Lizards, and snakes, probably scorpions, and the wind are the only inhabitants of the places I am looking for here in the desert. Because in these places, it is the ghosts of the American West who hold forth.

Not the average creepy individual ghosts, the vengeful murder victims and the lost halfway widows and the peripatetic poltergeists — though yes, you may find those here, too.

These are the ghosts whose skeletons are the crumbled bones of buildings, whose headstones are the signs bleached to illegible by the sun. The spirits here are not of individuals, but of humanity in general, from its hopes and its dreams to its greed and its folly.

These are the phantoms of places, of history that have come to be known as ghost towns.

All were places once booming, places the dreamers moved heaven and earth to get to. They came for a treasure, a mother lode, an impossibility made true. On a rumor, through the grapevine, at great peril to life and limb, they came. Pioneers, lone men, hard men, with determination or nothing left to lose, who came and laid claims, and picked up shovels and planted dynamite. Lives and fortunes played out in accelerated real time, but the heydays were numbered. The hard times may have taken decades, but more often only years, to draw to swift and disastrous ends.

That’s when the people — the bankers, the paupers, the ladies of the night and the families who believed their futures would always be bright — saw the end looming. They left in droves.

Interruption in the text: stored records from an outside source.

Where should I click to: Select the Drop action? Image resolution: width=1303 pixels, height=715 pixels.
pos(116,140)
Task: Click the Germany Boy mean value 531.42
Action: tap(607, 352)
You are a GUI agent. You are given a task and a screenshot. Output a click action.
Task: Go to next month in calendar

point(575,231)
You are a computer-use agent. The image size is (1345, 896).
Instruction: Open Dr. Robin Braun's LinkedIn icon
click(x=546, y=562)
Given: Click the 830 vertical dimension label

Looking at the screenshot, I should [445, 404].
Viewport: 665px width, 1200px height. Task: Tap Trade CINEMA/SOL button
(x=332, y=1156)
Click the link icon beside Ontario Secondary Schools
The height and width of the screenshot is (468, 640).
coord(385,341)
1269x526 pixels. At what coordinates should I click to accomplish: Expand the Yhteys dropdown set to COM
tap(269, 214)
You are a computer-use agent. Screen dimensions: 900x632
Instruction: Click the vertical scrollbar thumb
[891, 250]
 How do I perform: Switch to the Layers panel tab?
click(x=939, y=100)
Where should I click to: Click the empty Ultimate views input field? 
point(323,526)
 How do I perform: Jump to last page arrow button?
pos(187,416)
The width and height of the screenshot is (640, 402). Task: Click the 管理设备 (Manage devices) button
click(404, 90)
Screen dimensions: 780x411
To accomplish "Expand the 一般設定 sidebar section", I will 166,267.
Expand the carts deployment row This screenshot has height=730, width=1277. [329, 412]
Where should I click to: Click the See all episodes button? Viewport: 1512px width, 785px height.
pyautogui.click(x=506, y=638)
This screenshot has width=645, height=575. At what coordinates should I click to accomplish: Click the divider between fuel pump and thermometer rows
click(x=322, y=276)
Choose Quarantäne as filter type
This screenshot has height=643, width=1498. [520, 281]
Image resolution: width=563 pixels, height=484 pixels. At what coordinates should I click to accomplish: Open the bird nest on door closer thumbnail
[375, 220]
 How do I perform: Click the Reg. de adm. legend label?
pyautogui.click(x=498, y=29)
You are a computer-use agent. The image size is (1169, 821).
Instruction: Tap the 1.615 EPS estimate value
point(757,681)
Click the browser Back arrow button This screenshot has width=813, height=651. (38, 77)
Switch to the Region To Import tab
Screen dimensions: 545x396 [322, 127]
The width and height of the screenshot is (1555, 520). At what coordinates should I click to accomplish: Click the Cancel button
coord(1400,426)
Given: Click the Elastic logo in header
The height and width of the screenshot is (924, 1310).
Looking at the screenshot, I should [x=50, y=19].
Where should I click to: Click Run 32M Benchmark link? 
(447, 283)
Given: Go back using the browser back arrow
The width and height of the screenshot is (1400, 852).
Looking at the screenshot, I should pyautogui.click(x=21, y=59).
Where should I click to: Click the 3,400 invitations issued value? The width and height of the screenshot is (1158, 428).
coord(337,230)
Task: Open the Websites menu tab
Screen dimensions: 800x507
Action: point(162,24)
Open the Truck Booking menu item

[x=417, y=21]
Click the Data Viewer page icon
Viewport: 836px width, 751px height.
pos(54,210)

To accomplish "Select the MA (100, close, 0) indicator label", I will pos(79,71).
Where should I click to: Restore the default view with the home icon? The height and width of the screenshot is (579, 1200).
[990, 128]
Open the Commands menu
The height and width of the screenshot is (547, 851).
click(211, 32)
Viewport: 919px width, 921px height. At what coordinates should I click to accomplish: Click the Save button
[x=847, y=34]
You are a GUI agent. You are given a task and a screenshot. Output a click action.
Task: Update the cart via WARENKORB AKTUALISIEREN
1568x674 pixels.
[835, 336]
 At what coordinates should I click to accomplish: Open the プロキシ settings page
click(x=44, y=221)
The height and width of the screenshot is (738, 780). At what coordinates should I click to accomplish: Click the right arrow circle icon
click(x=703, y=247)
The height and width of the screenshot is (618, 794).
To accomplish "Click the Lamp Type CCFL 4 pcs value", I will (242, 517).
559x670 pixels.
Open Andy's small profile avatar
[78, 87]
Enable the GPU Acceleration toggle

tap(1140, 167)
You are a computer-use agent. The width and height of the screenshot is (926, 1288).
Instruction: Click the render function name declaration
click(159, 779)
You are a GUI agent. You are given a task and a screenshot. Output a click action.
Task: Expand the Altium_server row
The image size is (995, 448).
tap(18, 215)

The towns were all the evidence that remained of what had gone before. The ghosts of boomtowns past.

There are ghost towns everywhere — you’d be surprised at where you can find them, all over the world. But the American West is where you’ll find those quintessentially busted boomtowns.

Today some have gotten a second wind as tourist attractions; others remain “Hey, look at that!” places occasionally stumbled upon by the lost. Many have been tarted up again, with signage and souvenirs, while others remain virtually untouched – except by the wind, the occasional rain and the sweep-swish whisking of the sidewinder.

On a recent trip to Las Vegas, I built in some extra time to go in search of ghost towns. In this part of the country, you can’t roll a pair of dice without hitting someplace romantically abandoned.

So I rented a car and headed out, along interstates that went from traffic jams to better-carry-water-in-case-I-get-stuck-or-I’ll-die-before-someone-finds-me; that went from 65 mph limits to 70 and then 75 and then 80 (would have taken photos as evidence, but was driving too fast); that went from neon billboards advertising casinos and Penn & Teller to the sides of semi-trucks painted with NUDE GIRLS and big yellow lettered store signs for Area 51 Cafe decorated with aliens.

I knew, then, that I was getting close. The wind picked up. The ghost towns were waiting at the end of the road.

RHYOLITE, NEVADA

The most common instigator in the boom-to-bust-to-ghost-town evolution, as you can guess, is the mother lode. Or at least finding traces of minerals that promised ore galore and commensurate riches.

And, contrary to the name, Rhyolite, about 120 miles northeast of Las Vegas and situated at the eastern edge of Death Valley National Park, was not established to unearth the eponymous mineral. Rhyolite was just the most common mineral miners hit while extracting the gold (and some silver) in this godforsaken part of Nevada. Or, as one local explained it, “Rhyolite was what the miners swore at.”

Two wandering miners, Shorty Harris and Ed Cross, are credited with making the find on Aug. 4, 1904, when they noticed an errant piece of quartz with rhyolite and flecks of gold.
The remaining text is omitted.